## TASK DETAILS
Write out, with no changes, every line starting at the one that contains "This screenshot has" and ending at the last line of the data below. Leave pictures out.

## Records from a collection
------------------------------------------------------------

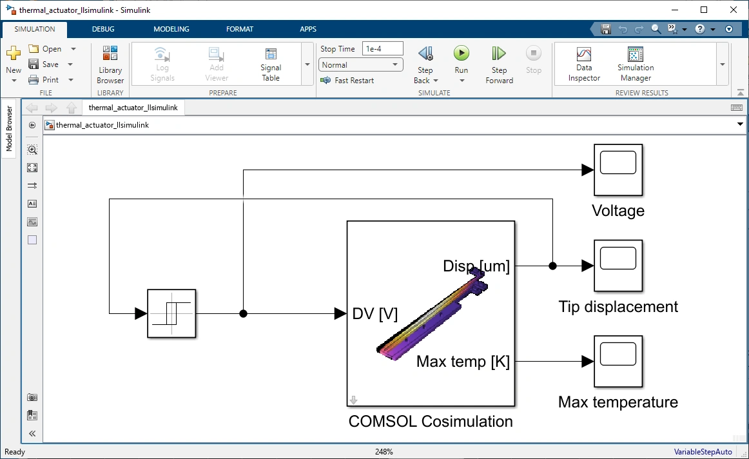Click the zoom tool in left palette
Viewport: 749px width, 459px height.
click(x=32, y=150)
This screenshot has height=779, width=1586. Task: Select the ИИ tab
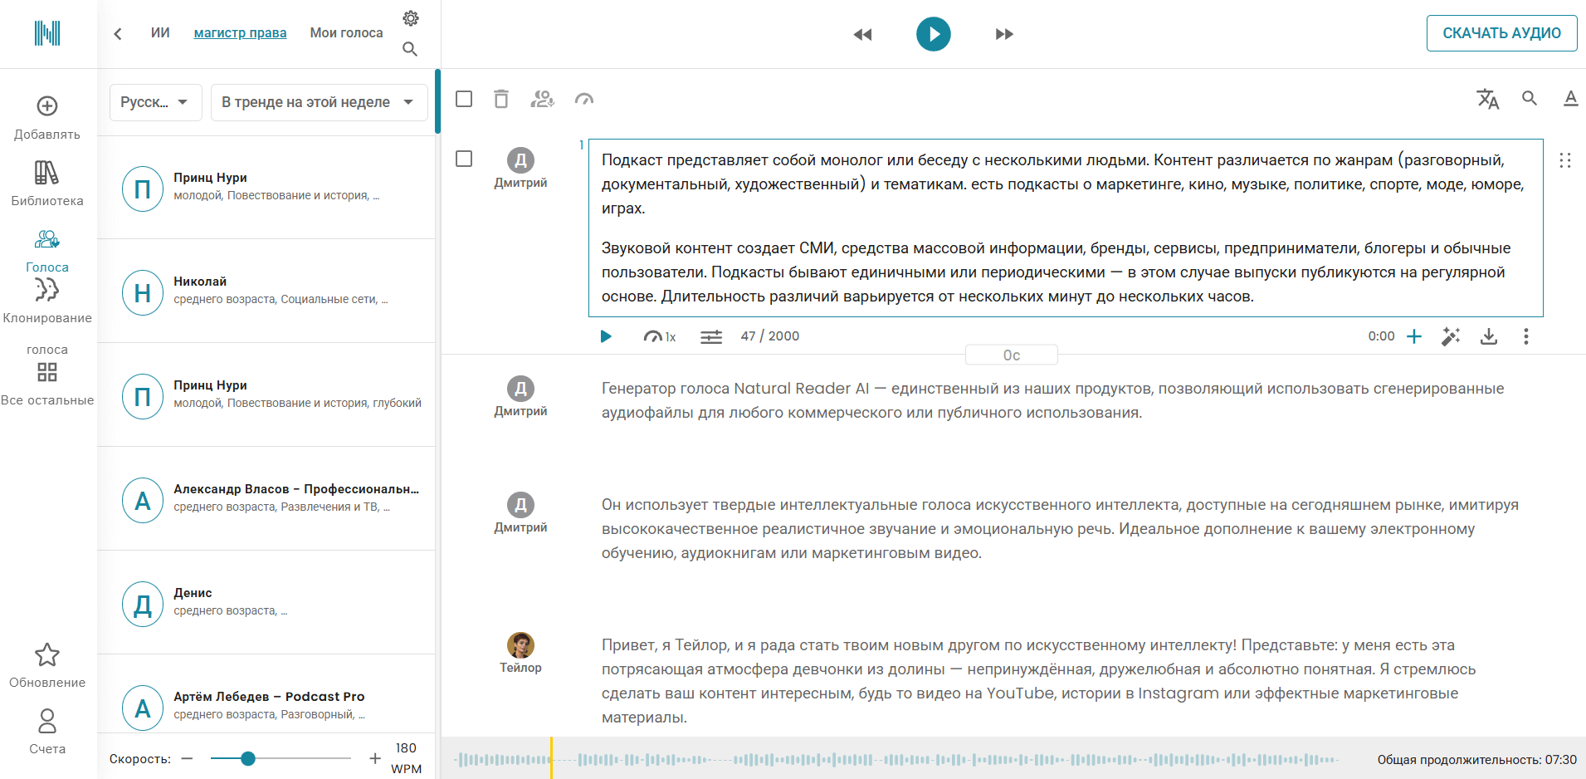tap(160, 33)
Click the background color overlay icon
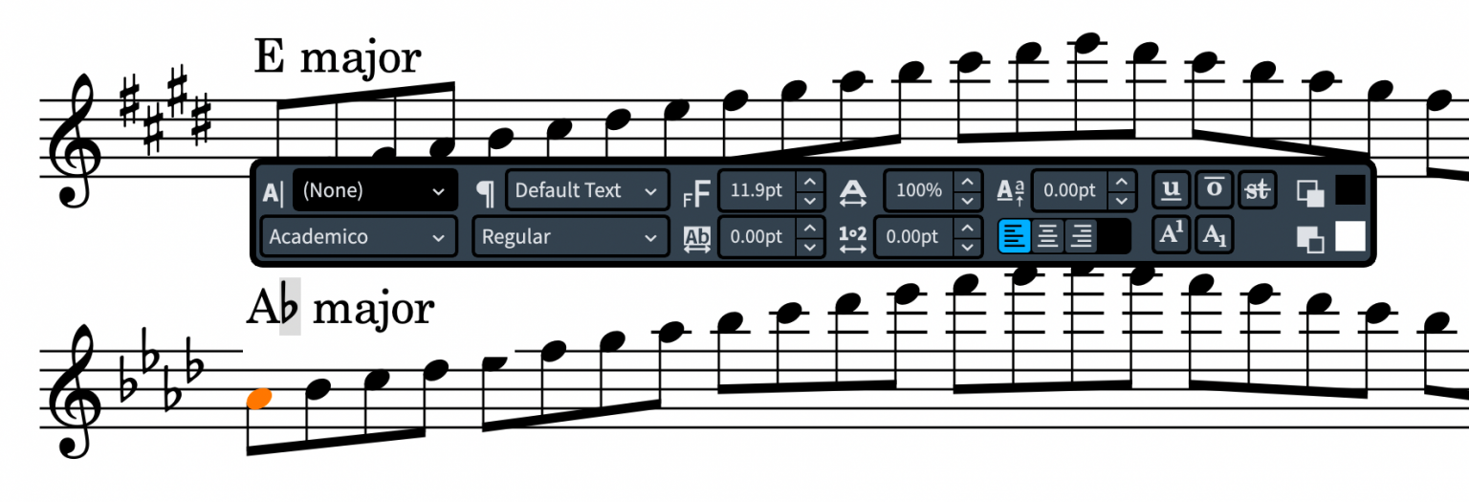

------------------------------------------------------------

## COMPLETED TASK
This screenshot has height=779, width=1586. Task: Select the ИИ tab
tap(160, 33)
Click the background color overlay icon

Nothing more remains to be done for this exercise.